Kriegsgefangenenlager (Stalag XVIII A)

Gebiet
Österreich, Bundesland Kärnten, Bezirk Wolfsberg

Eröffnung
am 19. Oktober 1939 als Oflag XVIII-B
ab März 1941 als Stalag XVIII A geführt

Verwaltung
Die Verwaltung von Stalag XVIII A im Wehrkreis XVIII befand sich in der Wolfsberger Kaserne im Stadtzentrum

Lager
35 Baracken

Häftlinge
Die ersten britischen und Commonwealth Häftlinge kamen im Juli 1941 aus einem Durchgangslager in Thessaloniki
Die ersten sowjetischen Gefangenen kamen im Oktober 1941
Kriegsgefangene aus:
Australien
Belgien
England
Frankreich
Irland
Italien
Polen
Serbien
der ehemaligen Sowjetunion
Südafrika
Neuseeland
USA
polnische Widerstandskämpfer (ab 1944 nach der Niederschlagung des Warschauer
Aufstandes)

Arbeitskommandos
nach einem Roten Kreuz Bericht gab es 313 Arbeitskommandos
Papierfabrik Frantschach
Draukraftwerke Schwabegg

Der größte Teil war bei Bauern als Knechte und Erntehelfer im Einsatz.

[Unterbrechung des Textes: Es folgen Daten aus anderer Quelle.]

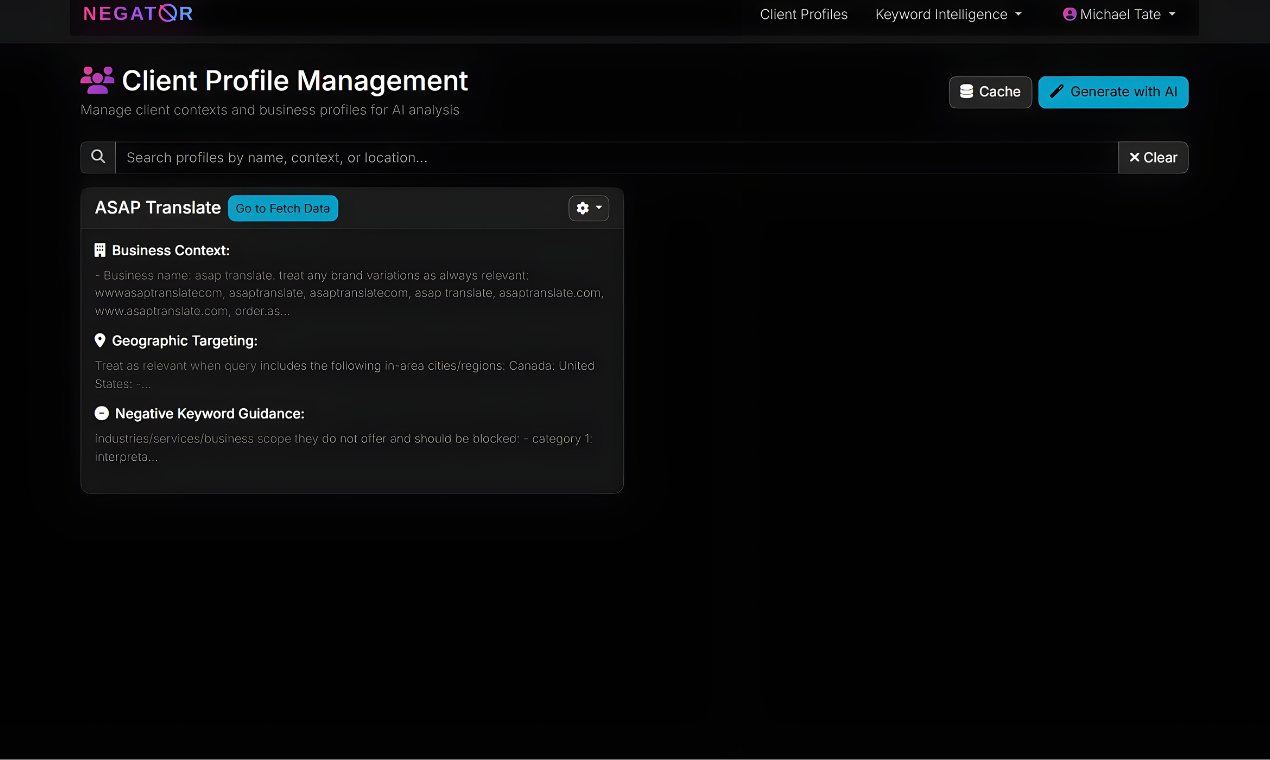1270x760 pixels.
Task: Click the ASAP Translate profile title
Action: [158, 208]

Nach 1945 kehrten die Kriegsgefangen in ihre Heimatländer zurück, einige wenige jedoch blieben im Lavanttal, heirateten und bauten sich hier eine neue Existenz auf.

Schließung
Offiziell war die Befreiung des Lagers durch Einheiten der britischen 8. Armee am 11. Mai 1945

1945–1947
Nach Kriegsende übernahm die Britische Besatzung das Gefangenenlager als „Camp 373“. Hier wurden bis zu 7 000 führende Funktionäre der NSDAP der Steiermark und Kärntens interniert. Mutmaßliche Kriegsverbrecher –hochrangige Angehörige von Wehrmacht, SS und Gestapo – wurden verhört und den
Gerichten vieler europäischer Staaten übergeben.

Nach 1948 wurden die Baracken als Sozialwohnung verwendet.